Eye injections have become a routine and generally safe procedure for managing several serious eye diseases. This treatment involves delivering medication directly into the vitreous cavity, the gel-filled space at the back of the eye, to target the retina. Conditions such as wet age-related macular degeneration (AMD), diabetic macular edema, and retinal vein occlusion are commonly treated with this method to preserve vision. While the procedure is quick and the overall risk profile is low, patients can expect a range of side effects, most of which are minor and temporary. Understanding the difference between expected reactions and signs of a rare, serious complication is important for proper post-procedure care.
Temporary and Expected Reactions
The most common symptoms following an injection are generally mild and are a direct result of the procedure itself, typically resolving within 24 to 48 hours. Many patients notice a red spot on the white of the eye, which occurs when the needle punctures a tiny blood vessel on the surface. This spot is harmless, analogous to a small bruise, and will naturally fade over one to two weeks.

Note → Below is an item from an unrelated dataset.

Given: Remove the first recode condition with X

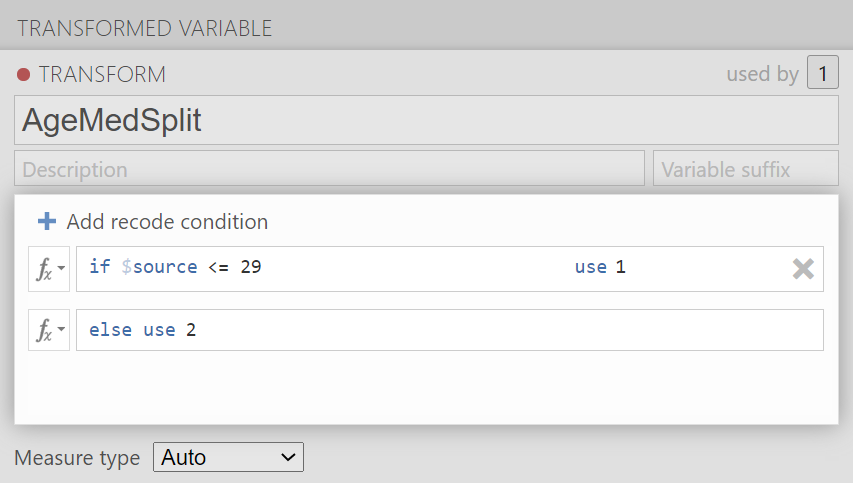Looking at the screenshot, I should [803, 268].
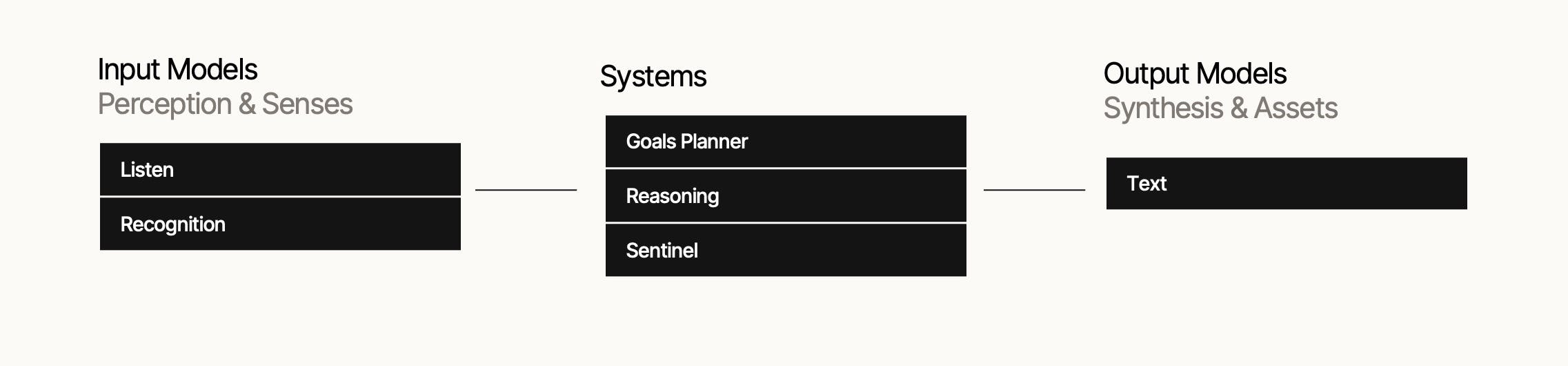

A feeling of mild irritation, often described as having grit or a foreign body in the eye, is also very common immediately after the injection. This sensation is frequently caused by the antiseptic solution used to sterilize the eye surface before the procedure. Accompanying this may be excessive tearing or a mild burning sensation, which can be managed with artificial tears.
Vision may be temporarily blurred or hazy immediately following the procedure, sometimes accompanied by increased sensitivity to light. This visual change is often due to the residual anesthetic drops, the antiseptic wash, and the injected medication settling in the eye. The blurring typically improves over the first day, and wearing sunglasses can help manage light sensitivity. Many people also report seeing small specks or bubbles immediately after treatment. These specks are harmless air bubbles introduced during the injection and usually dissipate from the line of vision within a few days.

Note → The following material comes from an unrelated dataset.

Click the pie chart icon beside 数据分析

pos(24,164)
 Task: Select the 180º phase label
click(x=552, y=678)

Less Common Ocular Changes
Beyond the immediate irritation, other internal changes may occur that are less frequent but still require monitoring. A temporary increase in intraocular pressure (IOP) is an expected event that occurs within minutes of the injection due to the added volume of fluid. The eye’s natural drainage system usually compensates quickly, bringing the pressure back to baseline.
In some instances, a sustained elevation of IOP can occur, particularly in patients who receive steroid-based injections or have pre-existing conditions like glaucoma. This sustained pressure needs monitoring, as repeated, unmanaged spikes can potentially damage the optic nerve over time.
The appearance of new or increased floaters may be a sign of a more internal change, distinct from the temporary air bubbles. While floaters can be caused by the medication or a change in the vitreous gel, a sudden shower of new floaters, especially if accompanied by flashes of light, warrants immediate attention. Another less common occurrence is a small vitreous hemorrhage, which is bleeding into the center of the eye. This may cause a temporary shadow in the vision that absorbs on its own.
Serious Risks Requiring Immediate Attention
Certain risks pose a threat to vision and demand immediate medical intervention. The most severe risk is endophthalmitis, a serious internal eye infection that occurs in a very small fraction of injections (typically 0.01% to 0.3%). The infection usually develops within the first few days after the procedure and can rapidly lead to permanent vision loss if not treated promptly.
The warning signs of endophthalmitis include severe and worsening eye pain, a significant and sudden decrease in vision, and the presence of pus or discharge from the eye. Increasing redness that is not limited to the initial injection site is also a concerning symptom. Any patient experiencing worsening pain and reduced vision should contact their eye specialist immediately.
Another rare but serious complication is retinal detachment, where the light-sensitive tissue at the back of the eye pulls away from its underlying support layers. This can occur directly from the injection procedure itself, with reported rates generally below 0.7%. Symptoms often involve a sudden increase in floaters, flashes of light, or the appearance of a shadow or curtain moving across the field of vision.
Post-Injection Care and Monitoring
Proper care following the injection is important for minimizing the risk of infection and supporting the healing process. Patients are advised to avoid rubbing or pressing on the treated eye for at least the first few days to prevent irritation. The ophthalmologist may prescribe antibiotic and anti-inflammatory eye drops, which must be used exactly as directed to prevent infection and control inflammation.
Restrictions on water exposure are necessary because tap water and certain sources can harbor bacteria, increasing the risk of infection. Patients are instructed to avoid swimming, hot tubs, and saunas for up to one week following the injection. While showering is usually permissible, avoid direct water contact with the treated eye for the first 24 to 48 hours.
Attending all scheduled follow-up appointments is necessary to allow the doctor to monitor the eye’s internal pressure and check for complications. Patients should be vigilant in monitoring their symptoms at home, especially in the first few days. If pain or vision is worsening instead of improving, the patient must contact the treating ophthalmologist right away for an urgent assessment.